February 23, 2012
  • Share on Tumblr
  • Email
  • Sharebar

Carlos Guerra As I Knew Him, Last Week

I was one of the last people to see Carlos Guerra alive.

The day after Thanksgiving I went to visit him in Port Aransas, we did some NewsTaco videos and he made me Thanksgiving Dinner #2. I still have some turkey and broccoli he made in my fridge. Tonight, it dawned on me that I was probably one of the last people to hug him, peck him on the cheek and tell him that I cared for him. I wish I could say it was more than an unfortunate distinction.

I last spoke to Carlos on Saturday night and we had plans to meet this week to do more NewsTaco videos and make plans for our future coverage. I was going to invite him over to my house and he was probably going to offer to feed me. Perhaps he would have told me more of his amazing stories — of the old days as an organizer, or as a jeweler, or a would-be conga player, or whatever else he had dreamed of — and I would have listened and laughed at his jokes. We would have had a great time.

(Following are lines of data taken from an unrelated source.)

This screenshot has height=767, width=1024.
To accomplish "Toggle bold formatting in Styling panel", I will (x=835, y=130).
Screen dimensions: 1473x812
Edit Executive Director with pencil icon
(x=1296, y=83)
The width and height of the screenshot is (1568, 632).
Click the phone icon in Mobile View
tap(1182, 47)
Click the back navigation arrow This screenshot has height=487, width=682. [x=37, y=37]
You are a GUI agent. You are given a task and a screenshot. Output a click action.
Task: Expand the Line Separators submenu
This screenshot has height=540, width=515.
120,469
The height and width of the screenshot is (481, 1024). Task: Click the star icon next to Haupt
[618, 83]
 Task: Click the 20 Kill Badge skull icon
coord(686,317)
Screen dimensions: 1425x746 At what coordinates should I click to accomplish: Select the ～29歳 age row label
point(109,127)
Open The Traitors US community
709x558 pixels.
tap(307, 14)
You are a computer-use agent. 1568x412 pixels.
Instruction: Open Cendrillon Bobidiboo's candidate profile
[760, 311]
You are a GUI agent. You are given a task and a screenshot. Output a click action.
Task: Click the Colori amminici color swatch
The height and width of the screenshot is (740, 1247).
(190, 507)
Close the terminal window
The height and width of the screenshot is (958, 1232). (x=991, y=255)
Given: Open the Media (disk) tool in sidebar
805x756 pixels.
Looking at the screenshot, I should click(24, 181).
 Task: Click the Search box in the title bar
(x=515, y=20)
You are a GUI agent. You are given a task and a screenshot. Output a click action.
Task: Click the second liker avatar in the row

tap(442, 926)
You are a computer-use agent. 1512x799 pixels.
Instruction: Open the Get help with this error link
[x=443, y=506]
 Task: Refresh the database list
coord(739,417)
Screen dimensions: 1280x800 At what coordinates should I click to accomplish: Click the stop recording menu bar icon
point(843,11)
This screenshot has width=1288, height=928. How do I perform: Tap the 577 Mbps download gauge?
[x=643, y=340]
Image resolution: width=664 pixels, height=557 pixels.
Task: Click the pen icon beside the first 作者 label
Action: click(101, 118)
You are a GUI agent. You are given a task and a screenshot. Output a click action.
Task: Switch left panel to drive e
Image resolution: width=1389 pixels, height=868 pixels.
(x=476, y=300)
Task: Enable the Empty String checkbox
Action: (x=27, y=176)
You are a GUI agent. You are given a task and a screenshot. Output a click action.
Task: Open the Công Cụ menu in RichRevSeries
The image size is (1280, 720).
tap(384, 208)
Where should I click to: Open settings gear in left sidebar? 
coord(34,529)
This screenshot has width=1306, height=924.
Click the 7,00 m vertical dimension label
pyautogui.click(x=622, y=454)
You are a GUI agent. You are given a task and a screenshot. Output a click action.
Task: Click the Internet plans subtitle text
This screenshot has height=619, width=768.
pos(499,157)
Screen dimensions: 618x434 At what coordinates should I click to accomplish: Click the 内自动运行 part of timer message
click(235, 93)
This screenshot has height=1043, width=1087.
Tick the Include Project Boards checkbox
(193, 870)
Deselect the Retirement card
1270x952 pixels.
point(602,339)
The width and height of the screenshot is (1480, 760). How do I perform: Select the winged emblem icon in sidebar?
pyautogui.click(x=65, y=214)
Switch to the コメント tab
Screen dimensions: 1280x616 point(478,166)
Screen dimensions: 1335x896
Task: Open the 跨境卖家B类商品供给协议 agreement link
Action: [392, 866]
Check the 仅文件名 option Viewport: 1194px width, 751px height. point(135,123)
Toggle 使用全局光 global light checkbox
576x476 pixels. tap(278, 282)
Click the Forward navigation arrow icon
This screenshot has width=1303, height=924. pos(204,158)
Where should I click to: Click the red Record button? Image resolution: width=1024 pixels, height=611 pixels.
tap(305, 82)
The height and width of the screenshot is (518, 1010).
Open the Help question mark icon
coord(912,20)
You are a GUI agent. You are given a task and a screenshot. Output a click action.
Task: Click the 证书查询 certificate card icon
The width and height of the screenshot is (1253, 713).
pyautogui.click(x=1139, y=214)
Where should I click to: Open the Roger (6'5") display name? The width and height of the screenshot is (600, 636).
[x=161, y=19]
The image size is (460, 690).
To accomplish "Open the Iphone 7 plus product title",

Though it’s not the first time I’ve lost someone very close to me, I can’t say it’s necessarily easier this time around. I had the unfortunate experience of missing a call from the Nueces County Sheriff’s Office Monday and finding out about Carlos’ passing from friends on his Facebook Wall — despite how much this sucked for me, I think it’s a true testament to what an amazing person Carlos was. His power, imagination, dreams and influence reached far beyond the columns he wrote and into peoples’ hearts.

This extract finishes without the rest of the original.